When the `[mcp]` extra is installed, the server mounts an MCP SSE endpoint at
`/mcp`.  Each installed `ToolBox` tool is registered as an MCP tool with the
name, description, and JSON Schema derived from its OPM definition.

**Claude Desktop / MCP client config:**

```json
{
  "mcpServers": {
    "ovos-persona-tools": {
      "url": "http://localhost:8337/mcp/sse"
    }
  }
}
```

**Standalone stdio MCP server** (for clients that spawn a subprocess):

```bash
ovos-persona-tools-mcp
```

This runs the same tool set over the stdio MCP transport.

### Writing a ToolBox plugin

Implement `ToolBox` from `ovos_plugin_manager.templates.agent_tools` and
register it under the `opm.agents.toolbox` entry-point group:

```toml
# pyproject.toml
[project.entry-points."opm.agents.toolbox"]
my_toolbox = "my_package.toolbox:MyToolBox"
```

The server picks it up automatically on the next start.

## Client side usage

The OpenAI and Ollama routers expose `/embeddings` endpoints.
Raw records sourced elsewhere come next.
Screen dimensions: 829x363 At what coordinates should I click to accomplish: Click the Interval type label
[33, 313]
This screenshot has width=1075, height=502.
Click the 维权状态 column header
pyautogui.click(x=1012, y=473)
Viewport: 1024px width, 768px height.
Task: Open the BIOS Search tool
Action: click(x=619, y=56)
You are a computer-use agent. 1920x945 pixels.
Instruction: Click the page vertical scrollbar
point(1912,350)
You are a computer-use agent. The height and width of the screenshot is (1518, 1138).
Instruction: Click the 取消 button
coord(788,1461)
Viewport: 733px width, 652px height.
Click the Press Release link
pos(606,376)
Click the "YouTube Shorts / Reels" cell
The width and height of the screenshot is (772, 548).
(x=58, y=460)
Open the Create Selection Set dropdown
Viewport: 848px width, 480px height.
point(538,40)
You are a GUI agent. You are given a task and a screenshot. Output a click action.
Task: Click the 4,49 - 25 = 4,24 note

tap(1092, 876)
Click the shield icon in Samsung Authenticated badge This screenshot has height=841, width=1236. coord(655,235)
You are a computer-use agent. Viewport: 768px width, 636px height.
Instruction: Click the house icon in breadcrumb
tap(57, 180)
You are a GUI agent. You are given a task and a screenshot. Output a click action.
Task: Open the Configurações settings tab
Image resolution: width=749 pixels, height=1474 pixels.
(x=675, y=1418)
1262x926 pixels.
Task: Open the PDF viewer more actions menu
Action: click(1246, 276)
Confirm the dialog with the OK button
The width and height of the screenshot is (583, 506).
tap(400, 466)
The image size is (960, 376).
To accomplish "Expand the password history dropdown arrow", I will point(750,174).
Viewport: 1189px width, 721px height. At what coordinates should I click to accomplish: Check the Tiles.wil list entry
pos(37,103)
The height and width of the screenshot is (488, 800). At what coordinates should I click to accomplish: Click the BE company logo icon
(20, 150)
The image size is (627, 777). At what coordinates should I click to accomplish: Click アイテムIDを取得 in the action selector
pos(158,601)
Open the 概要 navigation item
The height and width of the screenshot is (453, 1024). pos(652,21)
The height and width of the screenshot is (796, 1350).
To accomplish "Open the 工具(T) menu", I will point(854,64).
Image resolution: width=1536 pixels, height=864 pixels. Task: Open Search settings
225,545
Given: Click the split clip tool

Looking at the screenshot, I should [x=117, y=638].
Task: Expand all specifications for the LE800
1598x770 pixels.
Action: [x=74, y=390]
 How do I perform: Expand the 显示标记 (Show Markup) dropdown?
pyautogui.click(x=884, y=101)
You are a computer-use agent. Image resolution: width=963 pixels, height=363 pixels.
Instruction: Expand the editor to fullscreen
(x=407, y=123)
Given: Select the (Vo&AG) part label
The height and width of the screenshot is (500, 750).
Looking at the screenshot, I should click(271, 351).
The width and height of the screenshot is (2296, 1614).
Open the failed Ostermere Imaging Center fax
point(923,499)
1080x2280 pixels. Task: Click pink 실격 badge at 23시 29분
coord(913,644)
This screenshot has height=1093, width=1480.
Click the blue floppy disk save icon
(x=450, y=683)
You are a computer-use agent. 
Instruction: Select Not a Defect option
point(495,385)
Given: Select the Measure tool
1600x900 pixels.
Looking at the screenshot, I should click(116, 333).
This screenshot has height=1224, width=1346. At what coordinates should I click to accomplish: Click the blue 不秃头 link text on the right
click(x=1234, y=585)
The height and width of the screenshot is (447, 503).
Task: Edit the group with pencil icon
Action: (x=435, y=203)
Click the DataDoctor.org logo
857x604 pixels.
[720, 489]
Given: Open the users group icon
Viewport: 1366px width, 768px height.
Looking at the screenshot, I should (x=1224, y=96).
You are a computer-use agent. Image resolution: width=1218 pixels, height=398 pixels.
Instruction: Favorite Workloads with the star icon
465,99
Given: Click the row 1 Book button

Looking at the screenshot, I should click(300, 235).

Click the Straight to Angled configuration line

These require a solver plugin that implements `get_embeddings(text)`. If no such solver is loaded the endpoint returns HTTP 501. See [docs/embeddings.md](docs/embeddings.md).

---

## Authentication

The server itself does not enforce authentication — deploy behind a reverse proxy (nginx, Caddy, Traefik) with TLS and auth if public exposure is required. For the A2A endpoint, A2A clients that require bearer tokens can be configured on the client side (`api_key` in `ovos-a2a-agent` config).

---

## Troubleshooting

**`Failed to load persona` (500 on startup)**
The persona JSON file was not found or is invalid. Check the `--persona` path and validate the JSON.

**All requests return `500 Persona chat failed`**
The underlying solver chain failed. Check solver plugin installation and their individual configs (API keys, model paths, etc.).

**A2A endpoint not available after starting with `--a2a-base-url`**
`a2a-sdk` is not installed. Install it:
```bash
uv pip install 'ovos-persona-server[a2a]'
```
Then restart the server.

**Embeddings return 501**
No solver with `get_embeddings()` is loaded. Add an embeddings solver to the persona's `solvers` list.

**Legacy `/v1/` paths return responses with `Deprecation` header**
This is expected. Migrate to `/openai/v1/` paths. See [docs/deprecation.md](docs/deprecation.md).